The old woman held out her hand. Carver froze, crouched over the grave, the reindeer pendant still swinging slightly on its chain of carved bone.
“You know you can’t put that in with her,” the old woman said.
Carver scowled. “She liked it. She should have it.”
“You can’t. It’s not permitted.” The old woman glanced back over her shoulder, and the old man, Longwalker, nodded, emphasizing his agreement.
Carver clenched his fist on the pendant and chain, furious. “I don’t understand. She wasn’t Wolf Clan…. How could it unbalance the world to carry her own clan sign along?”
“It’s nothing to do with the hunt’s balance,” the old woman said. She reached for Carver’s hand, and pried up his fingers, then prodded the pendant and chain. “It’s this—this chain. The latepeople will see this and think. We don’t want them to think.”

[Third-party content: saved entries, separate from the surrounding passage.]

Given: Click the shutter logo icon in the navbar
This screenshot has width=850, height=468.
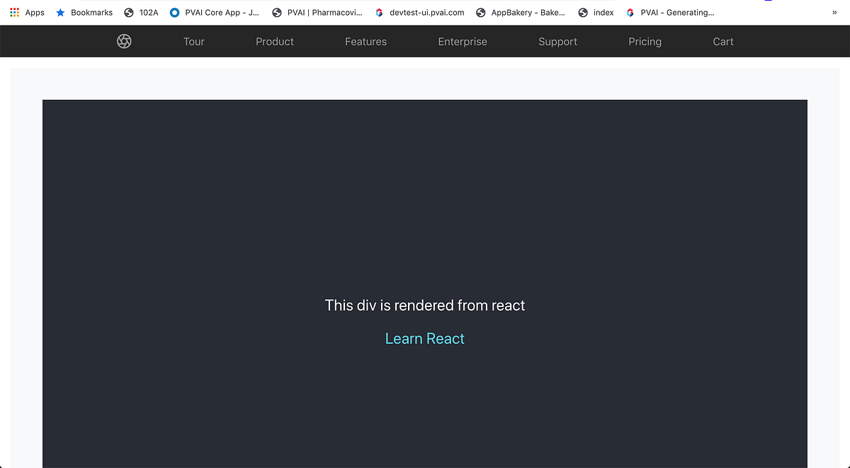Looking at the screenshot, I should [x=124, y=41].
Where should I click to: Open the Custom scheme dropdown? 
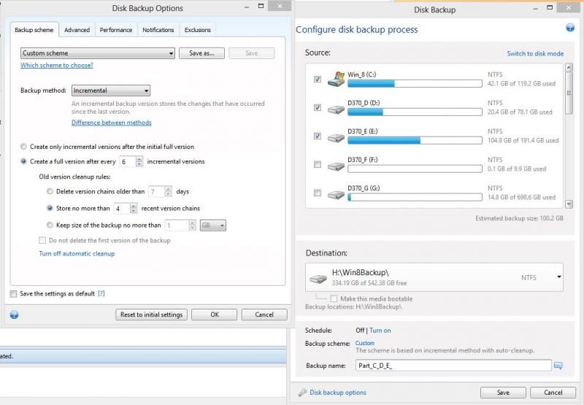tap(98, 53)
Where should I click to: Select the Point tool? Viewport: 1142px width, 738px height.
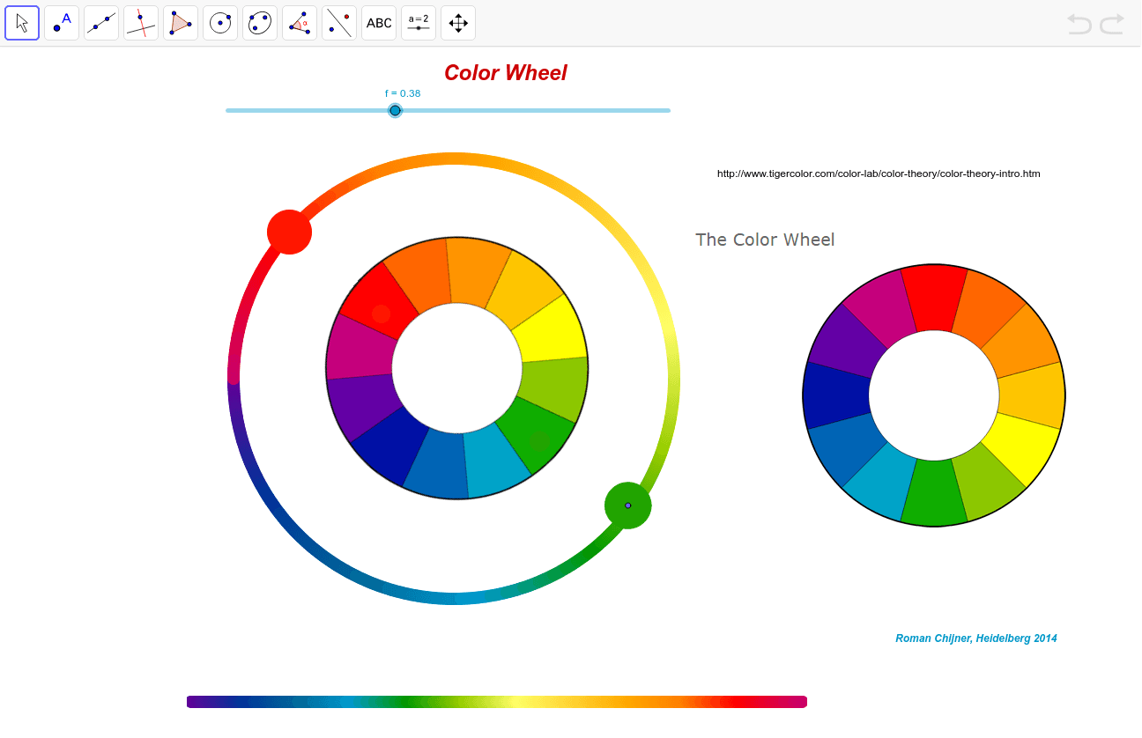point(62,22)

“The latepeople?” Carver had lived in Molder’s family for only four years; he knew there were many secrets they had yet to share with him. By her father’s clan, her seedclan, she was Reindeer, but her mother’s clan, her bloodclan, was Ash, godtalkers. And the old woman, whose name he had never heard, being an outsider and only Molder’s chosen childfather, she was Ash. She had foreseen Molder’s death in a fall, and had withheld warning, for she was Ash, and spoke warnings only at the gods’ will, though she saw (Molder had told him once) all things that would come until the end of the world.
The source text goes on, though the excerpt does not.